3. Data protection. Office 365 protects data both while it’s stored and while it’s being transmitted. For example, built-in Azure Information Protection lets you classify, label, and protect data based on sensitivity.
The software also provides visibility into and control over how files are used and shared. Office 365 Cloud App Security, for instance, enables you to discover applications on your network and track usage patterns. You can automatically assess application risk based on dozens of factors, and then block applications based on risk levels.
4. Device management. Keeping your devices secure enables your teams to be productive wherever they work. Built-in Microsoft Intune, for example, provides cloud-based mobile device management (MDM) for unified control of both company-issued and bring-your-own-device (BYOD) tablets and smartphones.

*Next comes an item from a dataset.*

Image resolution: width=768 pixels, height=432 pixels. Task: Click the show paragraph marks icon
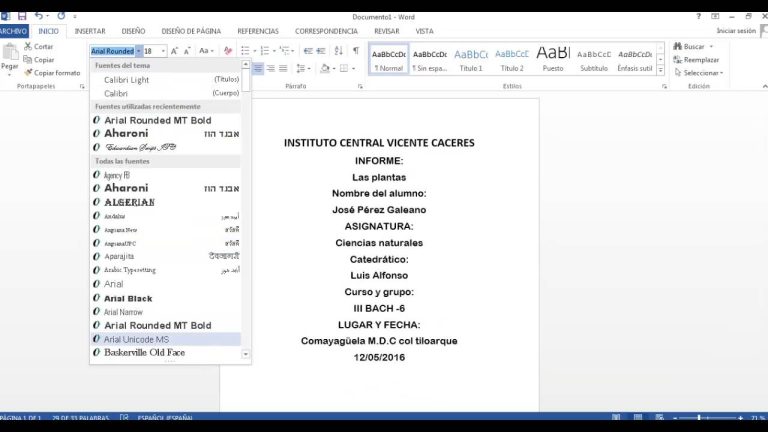tap(356, 50)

5. Identity and access management. Office 365 secures connections among data, applications, devices, and users. Support for multifactor authentication (MFA) provides a much higher level of protection than simple usernames and passwords.
What’s more, the software’s Conditional Access capability lets you control which applications users can access, depending on whether they pass certain policy-based conditions. You can implement controls by user or user group, device, location, cloud application, device application, and sign-in risk level.

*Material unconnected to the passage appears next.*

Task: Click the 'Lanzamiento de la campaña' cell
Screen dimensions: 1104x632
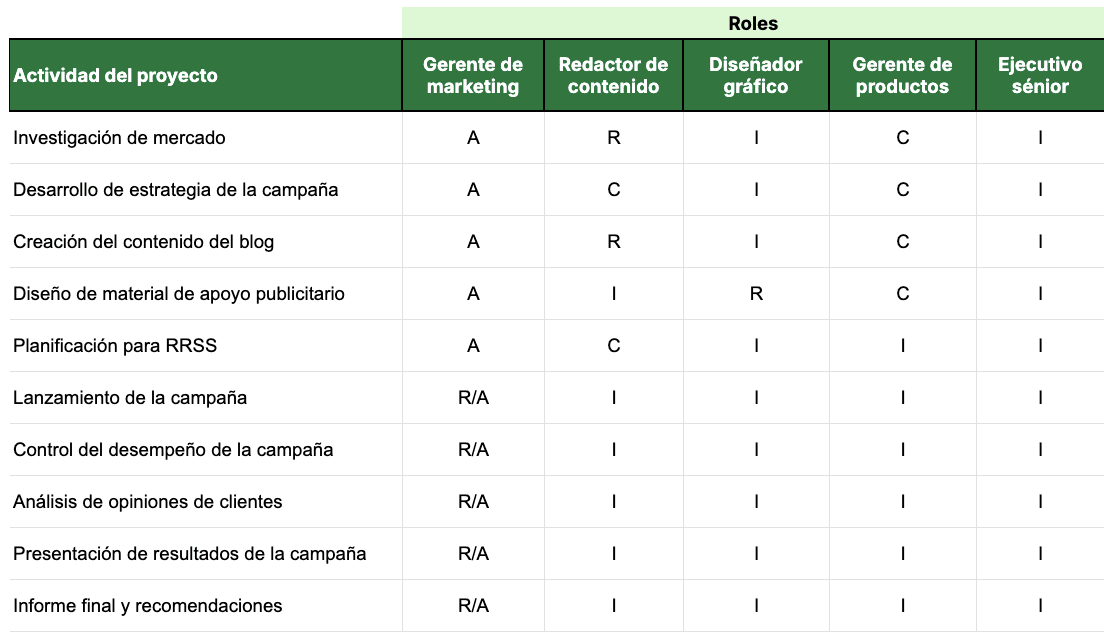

6. Compliance. Finally, Office 365 provides tools to help you assess your compliance risk and respond to compliance requests. For instance, you can archive email and enable e-discovery. You can also implement and document cybersecurity policies and their enforcement to demonstrate to regulators how you’re protecting sensitive data.
Note that not all these Office 365 security features will necessarily be configured in a way that reflects your business requirements. It can help to work with a trusted cybersecurity provider – ideally one with deep experience in both cloud environments and the financial services industry – to ensure security settings meet your unique needs. In addition, an effective managed service provider (MSP) can manage your Office 365 and other cybersecurity protections in a holistic fashion.

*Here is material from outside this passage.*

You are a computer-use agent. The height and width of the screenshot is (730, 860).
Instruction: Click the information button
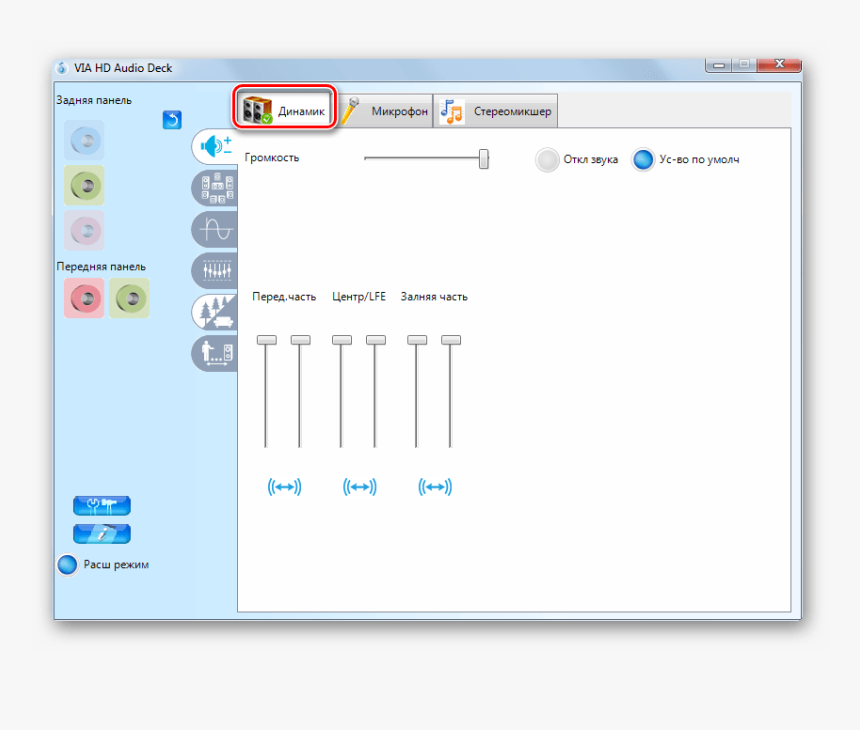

Optimizing Your Office 365 Migration
For many firms, the transition from on-prem Office to cloud-based Office 365 can be a big one. Several project management essentials can smooth the journey.
First, upfront design and planning is key. Make sure you fully understand and document your existing IT architecture and think through how you’ll replicate the environment in the cloud. Your Office 365 migration can be an opportunity to reduce IT complexity.
Next, take actions to avoid business interruptions. Perform major migration tasks during off-peak hours such as evenings and weekends. Migrate in a stepwise fashion to minimize disruptions to employee productivity and customer interactions.
Then, be sure to train users on how Office 365 will affect their daily tasks and on how they can take advantage of its features. Expect to conduct training both before and after the migration.
Just as important, even if you roll out Office 365 progressively, make sure you implement its security capabilities from Day One. Don’t allow cyber attackers any window of opportunity to steal data or disrupt your operations.
Finally, Office 365 can strengthen your cyber posture, but it’s not a cybersecurity silver bullet. Rather, the cloud-based service reflects a defense-in-depth approach, layering protections so that attacks that dodge one safeguard are thwarted by another. In this way, Office 365 becomes another link in your cybersecurity armor, protecting your firm so that you can focus on growing your business.